The Mexican cavefish is actually a mutation of the sighted Mexican tetra, though it looks like a completely different species. Millions of years of lurking in caves devoid of light and lacking in oxygen caused the fish to evolve a gene mutation that cuts off blood flow to the eyes in embryonic development. While cavefish look eyeless, they actually have vestigial eyes, a remnant of what they used to have until they no longer needed it. Biologist Li Ma and his research team have now found which gene causes its eyes to be nonfunctional — turns out the same gene is behind the incurable (for now) human disease homocystinuria.

“Mutations in the human cbsa gene are the major cause of homocystinuria, a disorder in methionine metabolism resulting in toxic [homocysteine] accumulation and eye abnormalities. In fact, the small eyes of [cavefish] larvae resemble the eyes of some homocystinuria patients in showing an 'off-center' lens,” said Ma, who led a study recently published in Nature Communications.

Humans are obviously not related to fish. Though all creatures that live on land are thought to share the same ancestor that first crawled out of water — things like Abe Sapien don’t just exist in science fiction. Ma’s team used CRISPR to alter a gene in cavefish embryos. They found that eye degeneration in cavefish is partially caused by the mutation of this gene, cystathionine ß-synthase a, or cbsa. DNA is made up of amino acids. The cbsa gene normally encodes the enzyme most responsible for a critical amino acid conversion process.

Mexican tetra

When this gene is deactivated, it results in restricted blood flow to the eyes. That can cause potentially fatal aneurysms, brain hemorrhages, and heart attacks. The cave-dwelling Mexican tetra is thought to have evolved such a mutation because it took too much energy to maintain vision in a place where there was almost nothing to be seen.

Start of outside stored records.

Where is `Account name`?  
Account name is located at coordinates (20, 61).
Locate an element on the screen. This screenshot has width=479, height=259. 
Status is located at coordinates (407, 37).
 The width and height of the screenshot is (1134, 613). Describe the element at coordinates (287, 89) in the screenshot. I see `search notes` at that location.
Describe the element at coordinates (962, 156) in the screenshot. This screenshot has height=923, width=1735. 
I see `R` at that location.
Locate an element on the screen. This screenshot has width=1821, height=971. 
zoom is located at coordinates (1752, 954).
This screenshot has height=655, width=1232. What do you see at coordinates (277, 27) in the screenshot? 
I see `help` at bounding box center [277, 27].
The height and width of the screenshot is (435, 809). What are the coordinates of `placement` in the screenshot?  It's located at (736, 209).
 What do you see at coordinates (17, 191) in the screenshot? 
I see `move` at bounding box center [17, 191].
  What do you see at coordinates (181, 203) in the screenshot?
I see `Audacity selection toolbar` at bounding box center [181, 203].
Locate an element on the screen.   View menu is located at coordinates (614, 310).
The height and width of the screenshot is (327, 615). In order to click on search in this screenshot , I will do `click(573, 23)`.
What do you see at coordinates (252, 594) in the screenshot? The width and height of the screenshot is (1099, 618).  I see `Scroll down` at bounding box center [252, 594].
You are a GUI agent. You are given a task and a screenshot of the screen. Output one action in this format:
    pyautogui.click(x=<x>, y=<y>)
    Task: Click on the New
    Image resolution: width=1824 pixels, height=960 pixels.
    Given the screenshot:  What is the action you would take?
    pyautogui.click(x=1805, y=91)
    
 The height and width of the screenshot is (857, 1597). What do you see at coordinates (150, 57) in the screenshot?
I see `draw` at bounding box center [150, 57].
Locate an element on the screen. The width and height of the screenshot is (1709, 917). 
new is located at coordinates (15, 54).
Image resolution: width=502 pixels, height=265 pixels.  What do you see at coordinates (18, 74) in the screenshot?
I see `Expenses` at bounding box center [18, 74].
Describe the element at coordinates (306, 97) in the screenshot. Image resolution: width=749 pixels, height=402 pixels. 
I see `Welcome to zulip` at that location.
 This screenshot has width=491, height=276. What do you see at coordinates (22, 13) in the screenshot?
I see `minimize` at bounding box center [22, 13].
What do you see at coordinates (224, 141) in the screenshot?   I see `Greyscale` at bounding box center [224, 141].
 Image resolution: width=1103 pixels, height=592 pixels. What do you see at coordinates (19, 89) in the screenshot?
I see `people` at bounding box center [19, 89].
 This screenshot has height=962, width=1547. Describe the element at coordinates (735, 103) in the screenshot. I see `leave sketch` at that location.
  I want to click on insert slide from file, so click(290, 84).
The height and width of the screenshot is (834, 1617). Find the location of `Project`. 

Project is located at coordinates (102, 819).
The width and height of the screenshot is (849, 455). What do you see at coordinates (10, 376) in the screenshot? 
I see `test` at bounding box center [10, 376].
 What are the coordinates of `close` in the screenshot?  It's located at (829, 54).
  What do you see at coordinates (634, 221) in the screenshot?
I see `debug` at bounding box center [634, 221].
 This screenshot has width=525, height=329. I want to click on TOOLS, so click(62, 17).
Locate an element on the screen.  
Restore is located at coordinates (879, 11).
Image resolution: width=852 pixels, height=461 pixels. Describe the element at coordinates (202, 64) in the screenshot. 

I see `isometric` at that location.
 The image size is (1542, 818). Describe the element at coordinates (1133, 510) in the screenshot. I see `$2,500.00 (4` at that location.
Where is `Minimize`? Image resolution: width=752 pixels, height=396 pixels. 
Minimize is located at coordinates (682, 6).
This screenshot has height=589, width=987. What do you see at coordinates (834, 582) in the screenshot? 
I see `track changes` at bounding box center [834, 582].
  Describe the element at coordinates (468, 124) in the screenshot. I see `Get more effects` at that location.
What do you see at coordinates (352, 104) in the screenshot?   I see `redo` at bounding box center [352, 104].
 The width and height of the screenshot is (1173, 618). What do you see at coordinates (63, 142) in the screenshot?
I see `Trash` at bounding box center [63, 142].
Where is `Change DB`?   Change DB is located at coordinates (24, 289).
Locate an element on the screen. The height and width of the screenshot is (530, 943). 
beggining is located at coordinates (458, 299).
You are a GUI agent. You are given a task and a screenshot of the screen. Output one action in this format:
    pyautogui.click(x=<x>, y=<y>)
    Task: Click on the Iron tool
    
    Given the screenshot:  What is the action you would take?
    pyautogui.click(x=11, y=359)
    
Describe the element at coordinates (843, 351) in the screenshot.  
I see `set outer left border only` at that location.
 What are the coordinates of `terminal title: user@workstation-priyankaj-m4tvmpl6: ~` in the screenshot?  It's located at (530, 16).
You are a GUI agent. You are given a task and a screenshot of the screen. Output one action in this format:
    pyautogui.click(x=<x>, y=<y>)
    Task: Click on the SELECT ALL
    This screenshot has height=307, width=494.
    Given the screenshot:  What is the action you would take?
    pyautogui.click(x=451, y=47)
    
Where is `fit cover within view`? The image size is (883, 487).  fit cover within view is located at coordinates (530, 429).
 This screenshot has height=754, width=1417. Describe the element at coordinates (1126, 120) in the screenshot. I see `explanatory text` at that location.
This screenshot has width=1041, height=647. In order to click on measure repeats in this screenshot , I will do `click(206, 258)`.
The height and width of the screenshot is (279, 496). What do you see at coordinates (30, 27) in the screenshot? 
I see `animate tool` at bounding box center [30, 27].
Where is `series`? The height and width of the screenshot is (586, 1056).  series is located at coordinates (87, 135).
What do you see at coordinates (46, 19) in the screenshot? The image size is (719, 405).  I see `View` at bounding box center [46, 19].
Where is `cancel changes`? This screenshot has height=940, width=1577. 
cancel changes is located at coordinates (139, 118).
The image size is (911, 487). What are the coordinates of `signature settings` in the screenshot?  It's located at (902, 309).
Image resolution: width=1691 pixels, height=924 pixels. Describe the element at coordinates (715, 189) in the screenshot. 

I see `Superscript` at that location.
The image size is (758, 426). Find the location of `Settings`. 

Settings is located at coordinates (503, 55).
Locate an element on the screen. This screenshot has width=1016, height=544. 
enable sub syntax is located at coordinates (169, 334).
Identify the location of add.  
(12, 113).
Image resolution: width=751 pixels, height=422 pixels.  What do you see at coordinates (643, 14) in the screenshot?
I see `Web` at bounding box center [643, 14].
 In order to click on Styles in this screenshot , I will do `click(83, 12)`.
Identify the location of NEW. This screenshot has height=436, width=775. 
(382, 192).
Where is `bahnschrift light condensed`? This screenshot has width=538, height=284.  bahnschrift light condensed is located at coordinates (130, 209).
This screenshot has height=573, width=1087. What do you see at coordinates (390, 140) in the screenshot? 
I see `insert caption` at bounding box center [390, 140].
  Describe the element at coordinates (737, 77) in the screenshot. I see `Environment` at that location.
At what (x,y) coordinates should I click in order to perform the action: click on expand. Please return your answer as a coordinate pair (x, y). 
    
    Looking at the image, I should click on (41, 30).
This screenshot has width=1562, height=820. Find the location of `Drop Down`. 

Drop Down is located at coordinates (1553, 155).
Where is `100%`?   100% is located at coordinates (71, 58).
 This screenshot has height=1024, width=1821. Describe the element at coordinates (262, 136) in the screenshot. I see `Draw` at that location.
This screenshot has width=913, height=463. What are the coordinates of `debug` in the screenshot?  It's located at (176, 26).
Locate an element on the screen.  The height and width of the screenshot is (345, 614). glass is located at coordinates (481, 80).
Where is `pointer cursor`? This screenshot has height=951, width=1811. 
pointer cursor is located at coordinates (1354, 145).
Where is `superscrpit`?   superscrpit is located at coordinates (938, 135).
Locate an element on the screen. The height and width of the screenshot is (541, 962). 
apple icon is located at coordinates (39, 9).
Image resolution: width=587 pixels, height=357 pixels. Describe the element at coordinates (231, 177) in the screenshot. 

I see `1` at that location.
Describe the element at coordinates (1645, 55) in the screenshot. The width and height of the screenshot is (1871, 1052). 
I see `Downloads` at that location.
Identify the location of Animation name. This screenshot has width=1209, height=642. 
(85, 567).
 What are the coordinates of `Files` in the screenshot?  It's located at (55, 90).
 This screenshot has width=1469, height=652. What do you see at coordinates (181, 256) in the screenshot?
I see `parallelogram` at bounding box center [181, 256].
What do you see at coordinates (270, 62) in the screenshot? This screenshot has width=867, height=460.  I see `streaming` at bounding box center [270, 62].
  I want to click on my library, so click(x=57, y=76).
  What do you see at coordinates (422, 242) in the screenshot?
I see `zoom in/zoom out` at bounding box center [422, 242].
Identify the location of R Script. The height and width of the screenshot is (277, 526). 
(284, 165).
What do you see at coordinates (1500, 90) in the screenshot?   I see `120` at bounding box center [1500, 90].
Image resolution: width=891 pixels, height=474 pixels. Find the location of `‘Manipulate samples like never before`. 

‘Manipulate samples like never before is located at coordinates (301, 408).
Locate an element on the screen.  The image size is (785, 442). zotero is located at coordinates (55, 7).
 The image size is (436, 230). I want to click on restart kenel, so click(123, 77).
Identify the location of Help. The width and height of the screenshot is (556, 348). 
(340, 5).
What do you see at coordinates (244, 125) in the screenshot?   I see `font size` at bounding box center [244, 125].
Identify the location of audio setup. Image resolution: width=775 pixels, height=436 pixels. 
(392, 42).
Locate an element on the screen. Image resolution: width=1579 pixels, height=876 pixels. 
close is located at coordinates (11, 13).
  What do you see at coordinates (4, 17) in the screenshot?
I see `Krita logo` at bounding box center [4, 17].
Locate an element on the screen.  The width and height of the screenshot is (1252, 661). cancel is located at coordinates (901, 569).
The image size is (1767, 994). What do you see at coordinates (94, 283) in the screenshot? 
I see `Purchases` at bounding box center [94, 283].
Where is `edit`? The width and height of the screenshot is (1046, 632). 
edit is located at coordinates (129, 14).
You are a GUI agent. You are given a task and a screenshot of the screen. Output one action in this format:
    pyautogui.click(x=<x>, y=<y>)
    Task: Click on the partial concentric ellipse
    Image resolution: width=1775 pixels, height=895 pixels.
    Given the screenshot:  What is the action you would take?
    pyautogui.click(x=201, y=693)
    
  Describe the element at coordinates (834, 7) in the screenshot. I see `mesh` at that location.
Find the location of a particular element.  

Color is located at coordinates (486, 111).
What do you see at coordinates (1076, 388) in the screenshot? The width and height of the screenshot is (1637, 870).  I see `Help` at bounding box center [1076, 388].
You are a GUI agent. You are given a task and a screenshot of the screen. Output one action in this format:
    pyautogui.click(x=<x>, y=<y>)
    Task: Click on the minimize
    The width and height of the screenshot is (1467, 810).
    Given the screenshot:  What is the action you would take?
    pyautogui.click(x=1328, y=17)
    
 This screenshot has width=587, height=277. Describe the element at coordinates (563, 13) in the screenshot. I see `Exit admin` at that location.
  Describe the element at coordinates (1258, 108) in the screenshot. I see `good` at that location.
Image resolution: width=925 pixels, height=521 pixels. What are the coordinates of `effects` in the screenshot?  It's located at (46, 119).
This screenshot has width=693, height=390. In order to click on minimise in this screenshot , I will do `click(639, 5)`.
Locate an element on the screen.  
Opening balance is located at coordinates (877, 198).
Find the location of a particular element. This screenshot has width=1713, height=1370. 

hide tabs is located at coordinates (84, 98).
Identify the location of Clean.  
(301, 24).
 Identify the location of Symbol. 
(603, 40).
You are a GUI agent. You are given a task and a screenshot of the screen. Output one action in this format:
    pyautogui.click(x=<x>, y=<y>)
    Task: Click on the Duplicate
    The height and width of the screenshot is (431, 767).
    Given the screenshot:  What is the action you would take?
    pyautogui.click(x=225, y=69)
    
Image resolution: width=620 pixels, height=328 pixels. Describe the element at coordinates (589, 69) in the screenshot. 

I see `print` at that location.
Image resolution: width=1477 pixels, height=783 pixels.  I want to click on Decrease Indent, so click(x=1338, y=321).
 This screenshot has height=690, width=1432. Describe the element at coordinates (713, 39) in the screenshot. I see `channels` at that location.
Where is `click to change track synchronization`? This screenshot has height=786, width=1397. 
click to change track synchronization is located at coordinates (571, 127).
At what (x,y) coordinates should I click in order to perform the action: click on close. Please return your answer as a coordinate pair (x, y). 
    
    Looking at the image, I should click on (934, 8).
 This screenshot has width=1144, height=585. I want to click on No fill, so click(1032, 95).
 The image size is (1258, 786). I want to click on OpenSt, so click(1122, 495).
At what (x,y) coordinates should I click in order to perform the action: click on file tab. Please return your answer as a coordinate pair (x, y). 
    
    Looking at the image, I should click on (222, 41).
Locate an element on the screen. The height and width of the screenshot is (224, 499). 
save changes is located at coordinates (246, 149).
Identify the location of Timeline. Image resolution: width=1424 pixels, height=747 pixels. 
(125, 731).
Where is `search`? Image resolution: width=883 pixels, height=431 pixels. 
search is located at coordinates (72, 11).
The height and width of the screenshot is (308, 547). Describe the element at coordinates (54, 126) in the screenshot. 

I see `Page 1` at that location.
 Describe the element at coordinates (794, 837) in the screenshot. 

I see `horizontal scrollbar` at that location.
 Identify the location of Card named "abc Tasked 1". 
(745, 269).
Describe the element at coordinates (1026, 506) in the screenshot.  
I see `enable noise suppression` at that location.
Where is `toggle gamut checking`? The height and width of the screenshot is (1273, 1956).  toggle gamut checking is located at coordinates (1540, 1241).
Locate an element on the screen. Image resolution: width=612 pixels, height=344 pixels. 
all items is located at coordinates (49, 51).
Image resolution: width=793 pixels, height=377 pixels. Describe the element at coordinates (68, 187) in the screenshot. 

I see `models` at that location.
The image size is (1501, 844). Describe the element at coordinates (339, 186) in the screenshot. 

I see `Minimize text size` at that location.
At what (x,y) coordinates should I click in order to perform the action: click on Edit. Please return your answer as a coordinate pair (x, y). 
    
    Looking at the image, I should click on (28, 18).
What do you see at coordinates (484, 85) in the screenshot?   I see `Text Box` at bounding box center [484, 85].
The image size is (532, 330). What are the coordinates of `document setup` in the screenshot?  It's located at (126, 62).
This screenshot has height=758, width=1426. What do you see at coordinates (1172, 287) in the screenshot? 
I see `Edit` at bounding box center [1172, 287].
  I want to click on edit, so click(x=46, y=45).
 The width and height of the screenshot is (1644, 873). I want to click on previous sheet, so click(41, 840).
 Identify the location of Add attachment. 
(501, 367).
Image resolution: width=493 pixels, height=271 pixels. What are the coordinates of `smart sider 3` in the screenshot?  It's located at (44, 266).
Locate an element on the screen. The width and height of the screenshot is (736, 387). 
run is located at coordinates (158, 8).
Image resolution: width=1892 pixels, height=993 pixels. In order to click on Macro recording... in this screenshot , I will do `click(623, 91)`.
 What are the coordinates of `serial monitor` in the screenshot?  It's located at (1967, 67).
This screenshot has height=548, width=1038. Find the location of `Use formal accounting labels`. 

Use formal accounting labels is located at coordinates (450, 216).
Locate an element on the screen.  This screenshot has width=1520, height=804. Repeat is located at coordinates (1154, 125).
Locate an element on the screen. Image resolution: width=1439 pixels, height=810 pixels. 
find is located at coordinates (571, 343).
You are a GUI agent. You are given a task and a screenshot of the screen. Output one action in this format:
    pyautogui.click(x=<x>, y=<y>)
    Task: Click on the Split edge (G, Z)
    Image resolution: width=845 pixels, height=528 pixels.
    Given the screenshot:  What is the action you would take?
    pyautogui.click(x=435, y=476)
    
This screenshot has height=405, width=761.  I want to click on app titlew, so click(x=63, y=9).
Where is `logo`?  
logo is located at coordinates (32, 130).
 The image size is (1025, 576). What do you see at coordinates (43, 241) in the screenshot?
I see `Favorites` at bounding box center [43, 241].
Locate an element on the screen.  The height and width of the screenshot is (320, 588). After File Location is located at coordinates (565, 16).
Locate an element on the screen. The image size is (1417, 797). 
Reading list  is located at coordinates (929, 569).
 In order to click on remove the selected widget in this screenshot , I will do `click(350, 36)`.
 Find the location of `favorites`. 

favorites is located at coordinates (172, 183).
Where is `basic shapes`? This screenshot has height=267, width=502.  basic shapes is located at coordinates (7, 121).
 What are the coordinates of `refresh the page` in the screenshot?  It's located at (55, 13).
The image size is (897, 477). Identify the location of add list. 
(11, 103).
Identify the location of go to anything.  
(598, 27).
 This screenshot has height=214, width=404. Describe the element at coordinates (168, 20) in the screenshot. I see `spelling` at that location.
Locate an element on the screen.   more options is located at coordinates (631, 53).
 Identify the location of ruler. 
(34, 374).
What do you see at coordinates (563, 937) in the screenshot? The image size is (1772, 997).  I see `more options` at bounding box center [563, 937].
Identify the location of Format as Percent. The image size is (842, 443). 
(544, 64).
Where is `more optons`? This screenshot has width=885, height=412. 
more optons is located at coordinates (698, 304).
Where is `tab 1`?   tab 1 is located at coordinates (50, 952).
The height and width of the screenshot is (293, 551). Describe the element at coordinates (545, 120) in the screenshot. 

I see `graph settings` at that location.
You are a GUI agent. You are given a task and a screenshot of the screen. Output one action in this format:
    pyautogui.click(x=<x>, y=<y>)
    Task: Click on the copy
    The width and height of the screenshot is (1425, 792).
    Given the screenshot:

Cavefish lose their eyesight before they ever spawn. The researchers observed how they developed as embryos, finding that changes occurred in several parts of their genome when they lost their sight. Mutations in the cbsa gene happened to all the blind cavefish embryos, but were absent from Mexican tetras that can see. Swimming in darkness was one evolutionary cause. Another cause that Ma’s team found was hypoxia, a severe blood oxygen deficiency. There were more hypoxia gene markers in the heads and eyes of the cave fish embryos. Caves are notorious for lacking oxygen. Because the defective circulatory system of the fish cannot deliver oxygenated blood to its eyes, Ma’s team believes that hypoxia is another reason for eye malformation.

“The reliance of eyes on oxygen, nutrients, or humoral factors provided by blood flow would explain why [cavefish] form eyes early in embryogenesis and eye regression begins later during larval development,” Ma explained, adding that “defective circulation, rather than the effects of hemorrhages or aneurysms themselves, is the critical factor induced by the [mutated cbsa].”

So what does this mean for homocystinuria in humans? There are still other unknown genetic anomalies that factor into the disease, but finding one of the most important mutations could someday bring a cure to light.